Getting your head around financial planning jargon

  • There are a number of key documents that are part of the financial planning process.
  • Don't skip over or skim any documents your adviser provides.
  • The financial services guide is extremely important.

Expect to receive several documents to read, consider and ultimately sign during the advice process. Financial advisers often refer to these documents by their acronyms, and they can sound complex, but it's your adviser's job to make sure you understand them. Take your time and read each one.

understanding financial planning terminology

Financial services guide (FSG)

Every financial adviser will have their own financial services guide (FSG), with the purpose of ensuring that all clients are given the information they need to understand their adviser and how they operate. Do not trust any adviser who does not give you their FSG freely-it's a really bad sign if you have to ask for it yourself.


The FSG provides you (the client) with the opportunity to learn about the adviser, including:

  • their qualifications and experience
  • the types of services and advice offered
  • how they charge for their services
  • the complaint resolution mechanisms in place.

To prove that you have been provided with an FSG, an adviser may ask you to sign a written acknowledgement or statement that you have received a copy.

Statement of advice (SOA)

The Australian Securities and Investments Commission (ASIC) is the Australian government body that regulates the financial services industry.
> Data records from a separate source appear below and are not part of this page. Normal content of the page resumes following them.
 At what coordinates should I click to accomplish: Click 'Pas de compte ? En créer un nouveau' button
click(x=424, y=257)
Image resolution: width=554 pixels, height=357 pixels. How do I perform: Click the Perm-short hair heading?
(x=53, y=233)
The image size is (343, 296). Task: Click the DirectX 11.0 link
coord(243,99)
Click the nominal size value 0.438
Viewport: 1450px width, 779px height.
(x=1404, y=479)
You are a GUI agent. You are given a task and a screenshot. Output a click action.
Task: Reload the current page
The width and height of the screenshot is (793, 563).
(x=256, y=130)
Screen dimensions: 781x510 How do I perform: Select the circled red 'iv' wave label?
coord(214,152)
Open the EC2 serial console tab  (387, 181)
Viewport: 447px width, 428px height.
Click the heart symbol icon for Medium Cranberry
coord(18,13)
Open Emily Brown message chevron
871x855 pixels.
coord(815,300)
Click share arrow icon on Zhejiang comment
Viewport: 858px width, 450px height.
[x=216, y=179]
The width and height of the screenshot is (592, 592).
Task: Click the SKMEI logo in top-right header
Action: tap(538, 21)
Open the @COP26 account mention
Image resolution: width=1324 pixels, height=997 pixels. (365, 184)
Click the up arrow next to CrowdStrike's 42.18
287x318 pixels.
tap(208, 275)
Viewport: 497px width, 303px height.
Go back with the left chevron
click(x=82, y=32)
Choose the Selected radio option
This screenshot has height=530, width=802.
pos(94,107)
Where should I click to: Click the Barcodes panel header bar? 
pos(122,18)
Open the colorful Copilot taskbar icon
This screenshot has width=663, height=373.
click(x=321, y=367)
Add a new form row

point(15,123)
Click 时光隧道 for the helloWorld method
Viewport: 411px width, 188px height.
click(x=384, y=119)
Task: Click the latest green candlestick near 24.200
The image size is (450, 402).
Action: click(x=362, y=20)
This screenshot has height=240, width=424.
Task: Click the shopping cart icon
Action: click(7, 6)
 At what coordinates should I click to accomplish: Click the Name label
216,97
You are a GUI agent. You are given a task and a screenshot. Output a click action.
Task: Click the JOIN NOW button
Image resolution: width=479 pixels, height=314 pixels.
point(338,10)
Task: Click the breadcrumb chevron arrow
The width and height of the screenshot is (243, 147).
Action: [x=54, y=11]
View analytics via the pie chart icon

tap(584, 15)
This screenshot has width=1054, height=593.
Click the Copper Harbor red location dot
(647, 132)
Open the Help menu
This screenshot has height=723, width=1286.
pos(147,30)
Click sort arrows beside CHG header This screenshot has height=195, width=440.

ASIC defines an SOA as:

"A document that sets out the advice given to a consumer by their licensed financial planner or adviser. It must include the basis on which the advice is given, details of the providing entity, and information on any payments or benefits the adviser or licensee will receive."

As the strategies and recommendations contained in the SOA are based on the information gathered from you, it is important that the information is accurate. You must review the particulars in the financial plan carefully and refer any errors or omissions immediately to the adviser.

Record of advice (ROA)

An ROA is similar to, but typically shorter than, an SOA and may be given to you at times when an adviser wants to confirm that their previous advice remains appropriate and no further action is required at the present time.

Product disclosure statement (PDS)

If the SOA includes any recommendations to acquire a financial product (other than shares in a company) or an offer to issue or arrange the issue of financial products to you, the adviser should provide you with a PDS, which contains product information about potential investments.

For example, your superannuation fund has a PDS that describes everything about how it works, what it does, and who runs it. Similarly, managed funds your adviser might recommend will have a PDS. Don't trust an adviser who won't share these PDSs.

Annual fee disclosure statement (FDS)

If you opt for ongoing advice, you will receive an annual FDS.

An FDS only needs to disclose in writing:

  • the fees charged and paid in the previous year
  • the fees you will be required to pay during the upcoming year
  • information about the services you received in the previous year
  • the services you were entitled to receive in the previous year
  • the services you are entitled to receive in the coming year.


If you are getting services that you do not require, speak to your adviser about the possibility of receiving a lower level of service, or whether you want ongoing service at all.